It is intentional that this topic description is very general, but it is expected that applicants choose your own specific project within this broad area of research, according to your interests and experience. The research proposal should define the scope of the project, the relationship to the state of the art, the data and methods that you plan to use, and the expected outputs and means of evaluation.
AI-Powered Audio Loop Generation for Assistive Music Production (in collaboration with Steinberg Media Technologies GmbH)
Supervisor: George Fazekas
Eligible funding schemes: Industry funded PhD topic in collaboration with Steinberg Media Technologies GmbH (applicants from all nationalities are eligible)
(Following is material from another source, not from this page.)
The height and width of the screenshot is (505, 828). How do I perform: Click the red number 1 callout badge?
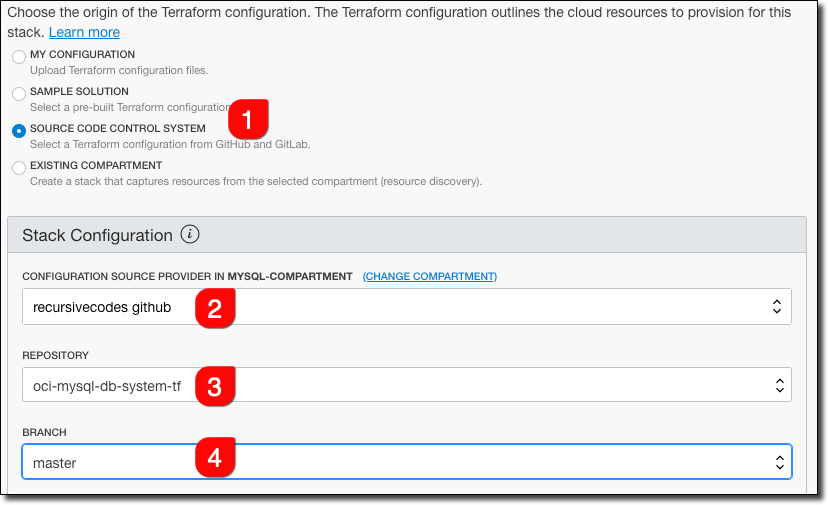(248, 119)
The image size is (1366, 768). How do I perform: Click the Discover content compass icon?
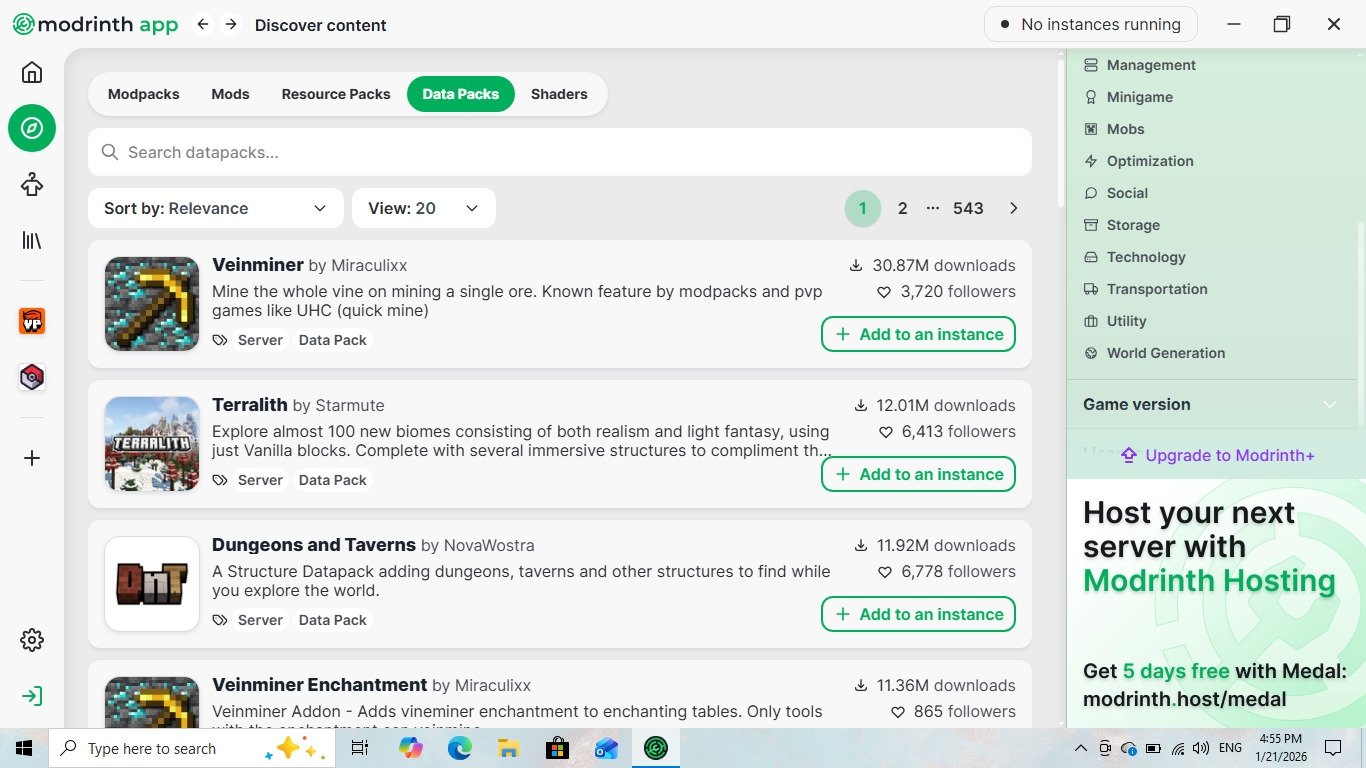point(32,128)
This research explores the use of controllable deep learning models for generating high-quality audio loops tailored to musicians' needs. By focusing on audio tokenisation and representation learning techniques, the project aims to create reusable loops, such as drum patterns, basslines and synth textures, that seamlessly integrate into music production workflows. Unlike tools that generate full compositions, this approach priorities modular, user-customisable components, enabling artists to adapt loops for specific creative goals. The work also emphasises real-time usability, with plans to integrate the model into digital audio workstations (DAWs). By advancing tokenisation methods and intuitive controls, the research seeks to enhance AI's role in modern music production. There is scope to explore different tokenisation techniques and different modelling approaches including, transformers, diffusion and consistency models, as well as retrieval augmented generation. Key challenges include ensuring high audio quality across diverse loop types, balancing customisable controls with user-friendly simplicity, and optimising the model for low-latency, efficient performance in real-time DAW environments. The research should also include elements concerning the evaluation of audio and musical qualities of the generated output and the usability/controllability of the model.
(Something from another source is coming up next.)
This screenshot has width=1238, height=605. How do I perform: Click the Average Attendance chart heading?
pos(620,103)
Audio-visual sensing for machine intelligence
Supervisor: Lin Wang
Eligible funding schemes: S&E Studentships for Underrepresented Groups, CSC PhD Studentships, International PhD Funding Scheme
The project aims to develop novel audio-visual signal processing and machine learning algorithms that help improve machine intelligence and autonomy in an unknown environment, and to understand human behaviours interacting with robots. The project will investigate the application of AI algorithms for audio-visual scene analysis in real-life environments. One example is to employ multimodal sensors e.g. microphones and cameras, for analysing various sources and events present in the acoustic environment. Tasks to be considered include audio-visual source separation, localization/tracking, audio-visual event detection/recognition, audio-visual scene understanding.
Automated machine learning for music understanding
Supervisor: Emmanouil Benetos
Eligible funding schemes: S&E Studentships for Underrepresented Groups, CSC PhD Studentships, International PhD Funding Scheme
The field of music information retrieval (MIR) has been growing for more than 20 years, with recent advances in deep learning having revolutionised the way machines can make sense of music data. At the same time, research in the field is still constrained by laborious tasks involving data preparation, feature extraction, model selection, architecture optimisation, hyperparameter optimisation, and transfer learning, to name but a few. Some of the model and experimental design choices made by MIR researchers also reflect their own biases.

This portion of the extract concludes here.